Deck turned to Emily, clasped her hands. “I’m sorry about your dad. ”
“What about your meeting with Shelby’s mother?” Olivia asked.
“Already done. JB and I stopped by first thing this morning.”
“How’d she react?”
His dreary expression told the story. “About as well as you’d expect. It’s hard to say what’s worse. The knowing, or the not knowing.”
Olivia spotted Father Frank approaching from the chapel’s rectory, gliding across the lawn in his white robe. Behind him, a lone fi
gure who made Olivia’s stomach clench on sight.
“I had plans to grab dinner at the Pit later. Maybe go a few rounds on the heavy bag. If you feel up to it, you’re welcome to—”
Olivia silenced Deck, pushing past him as she stomped up the grassy hill, the heels of her shoes spiking the soft ground, until she stood Manolo to motorcycle boot with Termite. He’d already stripped off his helmet revealing his wiry red beard, with a shock of hair to match. His blue eyes, cold as ice water, aimed straight at Olivia.
“What the hell are you doing here?” She glared at the Oaktown tattoo, visible on his bicep, beneath his leather cut. “You’re not welcome.”
“Oh, c’mon. Is this how you treat family? Scott told me the cat’s out of the bag. I just assumed Mad Dog had told you years ago.”
“He didn’t want to claim you. And can you blame him? You’ve got no right to show your face. Not after what you did.”
Termite moved in closer until she could smell the tobacco on his breath, the sweat that had beaded in his hair underneath the helmet he’d left hanging on the mirror of his Harley. “The way I see it, I’ve got as much right as you do. I’m fifty percent Reilly. No different than you or your sister.”

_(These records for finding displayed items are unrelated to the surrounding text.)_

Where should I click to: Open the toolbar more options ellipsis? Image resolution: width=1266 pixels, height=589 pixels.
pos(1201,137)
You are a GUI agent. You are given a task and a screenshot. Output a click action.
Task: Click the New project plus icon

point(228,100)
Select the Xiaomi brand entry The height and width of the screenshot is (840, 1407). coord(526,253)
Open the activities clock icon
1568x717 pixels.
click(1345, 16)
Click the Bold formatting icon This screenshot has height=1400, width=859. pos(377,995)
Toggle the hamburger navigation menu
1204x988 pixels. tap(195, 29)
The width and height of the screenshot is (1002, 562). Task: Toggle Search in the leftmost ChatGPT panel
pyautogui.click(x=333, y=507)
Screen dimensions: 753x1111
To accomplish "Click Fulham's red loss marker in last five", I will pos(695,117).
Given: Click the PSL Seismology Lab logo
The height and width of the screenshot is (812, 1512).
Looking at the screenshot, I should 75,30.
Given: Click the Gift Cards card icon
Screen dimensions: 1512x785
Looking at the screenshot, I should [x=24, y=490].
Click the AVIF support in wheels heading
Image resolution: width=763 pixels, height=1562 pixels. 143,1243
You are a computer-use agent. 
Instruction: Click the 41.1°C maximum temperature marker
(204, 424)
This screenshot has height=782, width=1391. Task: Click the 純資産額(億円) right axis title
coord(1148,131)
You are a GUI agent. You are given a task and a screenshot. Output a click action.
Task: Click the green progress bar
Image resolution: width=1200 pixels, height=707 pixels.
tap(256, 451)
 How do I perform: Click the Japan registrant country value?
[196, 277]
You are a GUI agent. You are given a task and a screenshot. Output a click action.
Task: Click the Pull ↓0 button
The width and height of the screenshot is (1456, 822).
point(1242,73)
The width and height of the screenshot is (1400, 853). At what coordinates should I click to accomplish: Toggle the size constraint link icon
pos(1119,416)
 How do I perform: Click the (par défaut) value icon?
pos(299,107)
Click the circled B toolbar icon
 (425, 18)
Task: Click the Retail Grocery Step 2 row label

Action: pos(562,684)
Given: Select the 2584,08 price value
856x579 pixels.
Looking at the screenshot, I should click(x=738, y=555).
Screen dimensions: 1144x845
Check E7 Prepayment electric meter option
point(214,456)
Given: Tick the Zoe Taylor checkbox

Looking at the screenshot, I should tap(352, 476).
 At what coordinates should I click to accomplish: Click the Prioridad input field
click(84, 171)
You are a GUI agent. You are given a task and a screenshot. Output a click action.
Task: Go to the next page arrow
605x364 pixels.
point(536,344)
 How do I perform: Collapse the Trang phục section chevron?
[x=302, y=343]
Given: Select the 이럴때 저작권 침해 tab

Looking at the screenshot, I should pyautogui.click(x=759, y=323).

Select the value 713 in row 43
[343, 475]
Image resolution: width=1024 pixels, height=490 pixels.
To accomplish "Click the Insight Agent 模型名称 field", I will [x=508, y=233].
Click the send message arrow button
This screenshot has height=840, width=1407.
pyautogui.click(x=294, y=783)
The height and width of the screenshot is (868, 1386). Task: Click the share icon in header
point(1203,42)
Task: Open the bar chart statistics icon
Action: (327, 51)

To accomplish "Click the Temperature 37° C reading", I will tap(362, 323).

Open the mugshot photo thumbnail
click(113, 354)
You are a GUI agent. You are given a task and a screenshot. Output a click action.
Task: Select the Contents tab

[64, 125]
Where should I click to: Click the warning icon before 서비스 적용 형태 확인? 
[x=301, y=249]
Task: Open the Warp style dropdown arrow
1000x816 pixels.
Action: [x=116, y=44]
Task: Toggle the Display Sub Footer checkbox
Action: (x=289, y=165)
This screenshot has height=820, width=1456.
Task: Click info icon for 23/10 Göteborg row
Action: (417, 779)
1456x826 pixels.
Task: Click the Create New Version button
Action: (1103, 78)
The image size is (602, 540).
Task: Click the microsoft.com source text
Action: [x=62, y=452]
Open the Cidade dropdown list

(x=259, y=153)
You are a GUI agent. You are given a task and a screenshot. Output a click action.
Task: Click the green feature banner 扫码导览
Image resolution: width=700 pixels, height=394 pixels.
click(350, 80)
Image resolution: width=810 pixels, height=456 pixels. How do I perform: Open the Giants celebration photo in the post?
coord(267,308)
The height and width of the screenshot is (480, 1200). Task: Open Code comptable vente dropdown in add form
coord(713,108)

“You had your own father killed. That’s unforgivable.”
Termite snapped his head back. Like he’d been slapped. Under the thick cover of his beard, his lip curled in disgust. “Is that what you think? That I killed him? After all he’d done for me? You’re wrong. Dead wrong.”
“We both know he’d kept your secret for too long.” Olivia glanced back down the hill. At her sister, mortified. At the warden, curious. At Fr. Frank, who’d stopped midway on the grassy knoll, perplexed. At Deck, walking determinedly toward her. “You thought he was going to expose you. That he’d tell the parole board what you’d done.”
Termite guffawed. “Then why would I wait until after the hearing? Huh?”
“Get out of here, man.” Deck stepped into the slim space between her and Termite, forcing Olivia to take a step back.